##### Article #####
How Does an Insect Growth Regulator Work?
By Chris Williams on November 5, 2013.
Question
How does an insect growth regulator work to kill cockroaches? My friend says her pest control guy uses a growth regulator in her apartment. Does that mean you just end up with lots of little roaches that never grow up!!?
Answer
As their name suggests, insect growth regulators are insecticides that affect a cockroach’s ability to grow. With these products, instead of killing the cockroaches, you actually are allowing the roaches to survive (for a while) in order to prevent future generations.
Insect growth regulators (we call them IGRs) are long-lasting, low-risk insecticides that are relatively nontoxic to humans and pets. Pest management companies regularly use IGRs to help control cockroaches, fleas, ants, food pests, mosquitoes, bed bugs, termites, and others.
There are different types of IGRs that affect insects in different ways, but all disturb the life cycle of the insect in some way by interfering with its hormones. Some IGRs affect immature insects by blocking their ability to molt into mature adults, and some block the adult insect’s ability to reproduce.
##### Dataset content #####
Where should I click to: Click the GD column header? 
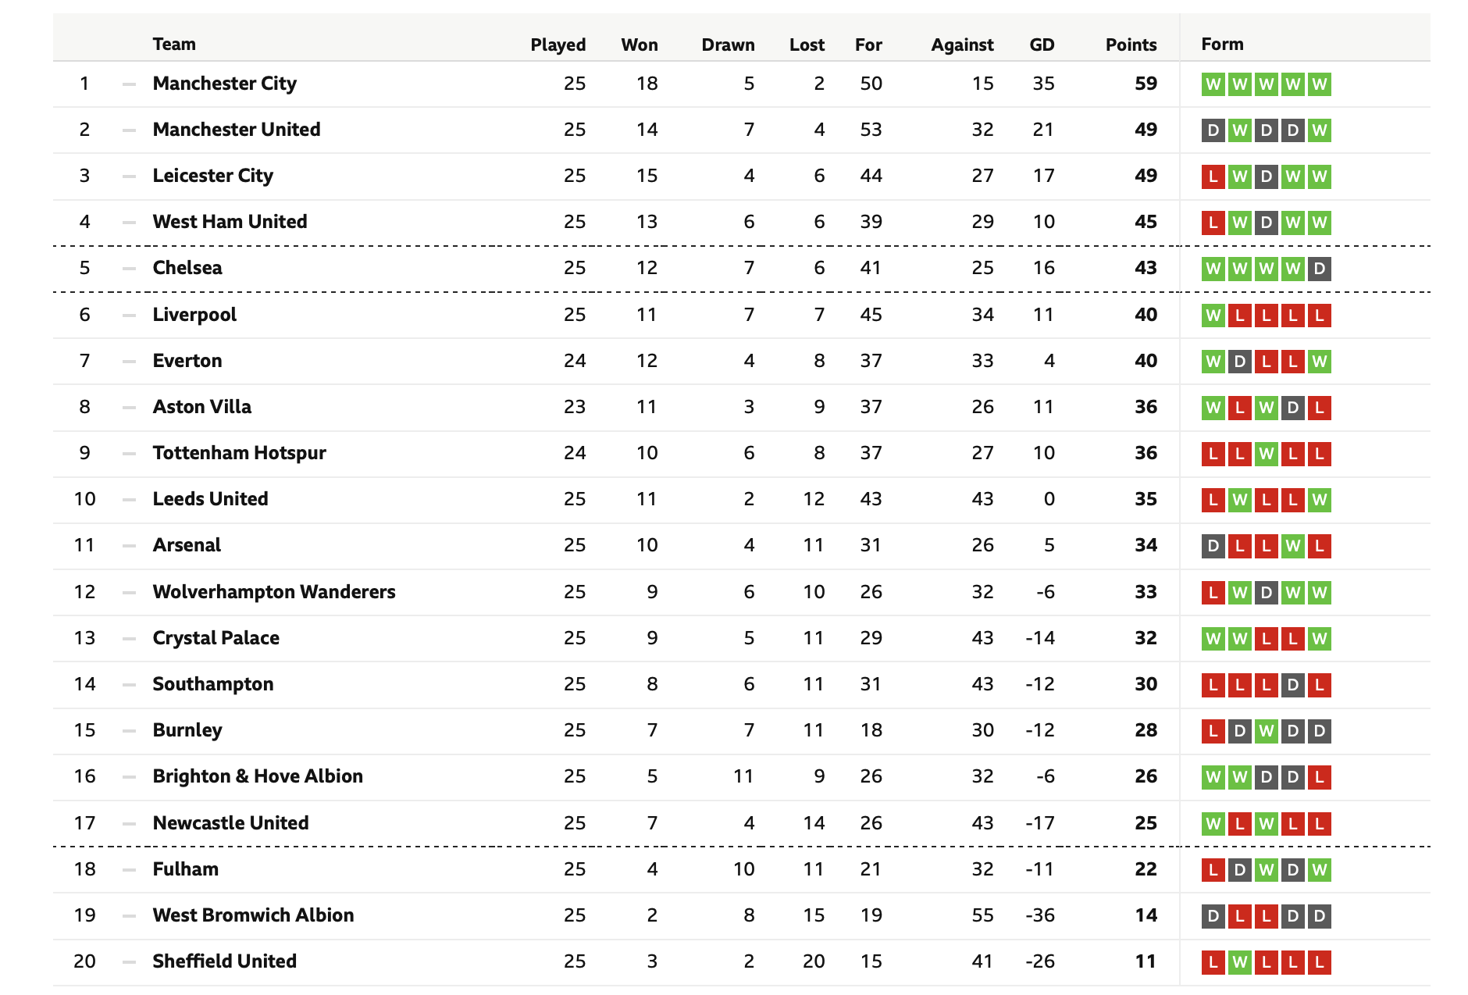pos(1042,45)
#####
◆ What is asked:
a) List every pest that the article on insect growth regulators says pest management companies use IGRs to help control.
b) Write the next few paragraphs of the article on insect growth regulators, picking up after its final sentence.

◆ Responses by task:
a) Cockroaches, fleas, ants, food pests, mosquitoes, bed bugs, termites

b)
Cockroach nymphs that are exposed to an IGR never molt into adults or they develop into sterile adults that cannot reproduce. IGRs can also affect insects that are exposed later, in the adult stage, by blocking the development of eggs. Eggs that are exposed to IGRs will not hatch.
An important thing to know about IGRs is that they do not kill cockroaches outright. You might still see cockroaches after a treatment with an IGR. You have to have faith in the long-term goal—that those cockroaches will be unable to reproduce. Although no new young will be produced, most of the current crop of cockroach nymphs and adults will have to die off naturally…if an IGR is used alone.
So, Why Even Use a Growth Regulator?
Because most people are not happy waiting for weeks for their cockroaches to disappear, IGRs are rarely used alone. They are combined with another pesticide that will provide immediate kill of cockroaches.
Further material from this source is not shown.